Text provided:

1314:
In the weekend newspaper I
read this snippet on vegans – "How can you spot a vegan?" goes the
joke. "Oh, they'll tell you".
The general perception is
that vegans are a bit up themselves. And
while that image sticks we need to disabuse people of it. We probably can’t help seeming to be righteous
and intense, which makes non-vegans feel either callous or too casual. So, to readjust things, I try to do what
comedians do, and risk everything by laughing at myself, if only to get the
audience on side.
By being self deprecating we
can make ourselves look simple but it’s really the only way to get the human
dynamic working in our favour. Before
plunging into the information we want to impart, we have to know how receptive
someone is to it. What we don't want is
for it to wash over them or alienate them. I prefer to take people by surprise, where they
expect one thing, and I give them something quite different. When asked, “Are you a vegetarian?” I usually
answer, “No, far worse than that, I’m vegan”. If that’s carried off well, it will get a
laugh and open the way for something extra. “... and that means NOTHING from
animals”. If it can be carried off
lightly, just that amount of information gives them something to chew on. And of
course it might lead to another question. And from there we can take it further, little
by little. As long as the questioner feels safe ...
But safe from what? It’s nearly always a matter of us not making
them feel inadequate, even if they tell us they think we’re crazy to be vegan. Any sign of superiority from us or any hint of
shaming them for eating poor food, let alone dead animals, and they'll want to
clam up. It's almost as if they'll be looking for any excuse to bring the
conversation or questioning to an end. However
little we mention, reasons, information, warnings, etc, you can almost hear
them saying, "Too much information".
We are dealing with very
private choices here. These are regular,
continuous food choices. These are
choices which involve guilt about condoning some of the cruellest practices
that are barely within the law. Even if
we said nothing, just by being-vegan we live by an ethic far removed from
theirs. So on this most sensitive matter,
a little self-deprecation goes a long way in our favour. If I’m prepared to laugh at myself, they will guess
my reluctance to force my opinions on them. Instead I'll be displaying my respect for them
by acting in the most non-confronting way possible. I'll be attempting to show a manufactured
vulnerability to match their own. I’ll
be emphasising our equality by making no value judgements.

Records for locating described items:
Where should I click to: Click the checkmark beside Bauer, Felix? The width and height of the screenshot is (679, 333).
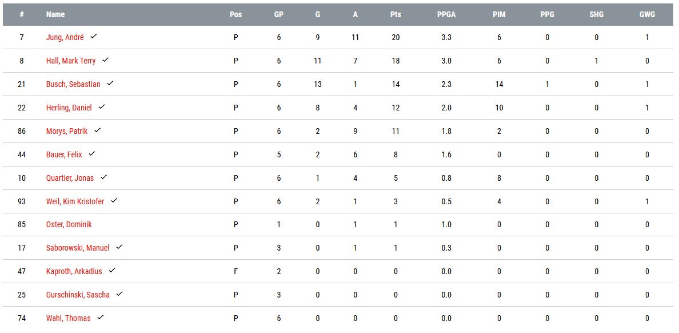(x=92, y=154)
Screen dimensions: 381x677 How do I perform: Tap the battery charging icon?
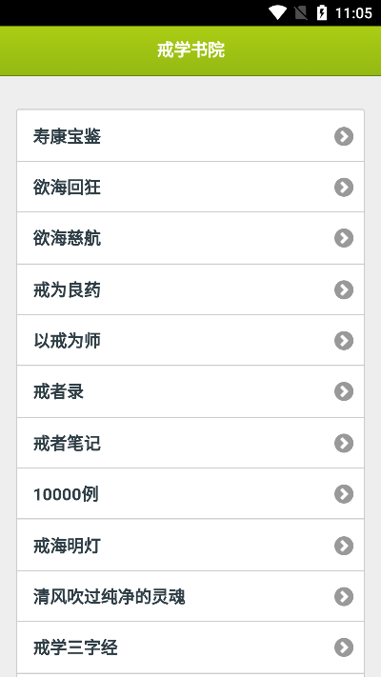(322, 13)
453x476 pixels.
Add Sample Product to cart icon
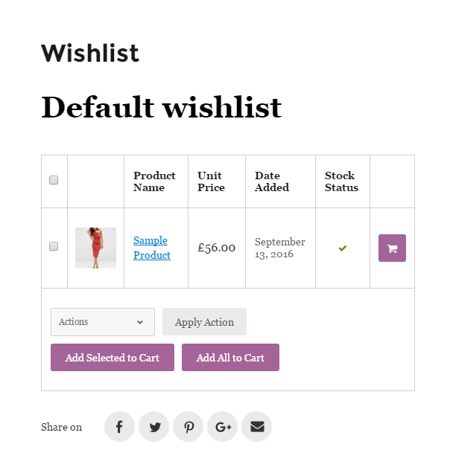pyautogui.click(x=392, y=248)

The tasks:
**1.** Decide whether each statement agrees with the essay on being vegan, answering yes or no and quoting the words from the essay that settle it: (a) The writer answers the question "Are you a vegetarian?" by saying they are vegan. (b) The writer says a vegan should share the information first and then judge how receptive the listener is. (c) The writer describes the food choices involved as occasional.
**2.** Please carry on the essay on being vegan, starting after its final sentence.
The items are not needed here.

Responses to the exercise:
**1.**
(a) Yes: “No, far worse than that, I’m vegan”
(b) No: "Before plunging into the information we want to impart, we have to know how receptive someone is to it."
(c) No: "These are regular, continuous food choices."

**2.**
So, why would we be having such
a conversation at all? For my part, I'd
be wanting to show my interest in their view-of-life, to learn something other
than what I know already, to show my willingness to consider all views, even
though I'm sure my own views about using-animals are quite clear.
Before ever I get around to
inform, I’d be aiming to use self deprecation to reinforce a mutual equality. I'd be letting them feel not-inferior,
establishing a calm atmosphere, paving the way for them to be prepared to
listen to difficult information.
In the hands of a good
comedian (let’s imagine the subject of his jokes are 'crazy vegans') if we are
being sent up as ‘bleeding hearts’, animal lovers, fussy eaters and tree
huggers, then we laugh with the best of them. In our own self-deprecating hands, we too can
describe ourselves like this. By
entering into the spirit of enjoying a joke at our expense, we can show
we aren’t afraid of being made fun of. There’s
no better way of showing that we’re confident of our selves and our views. It also proves we have a healthy sense of
humour (without which Animal Rights advocacy doesn’t stand a chance of
impressing people.)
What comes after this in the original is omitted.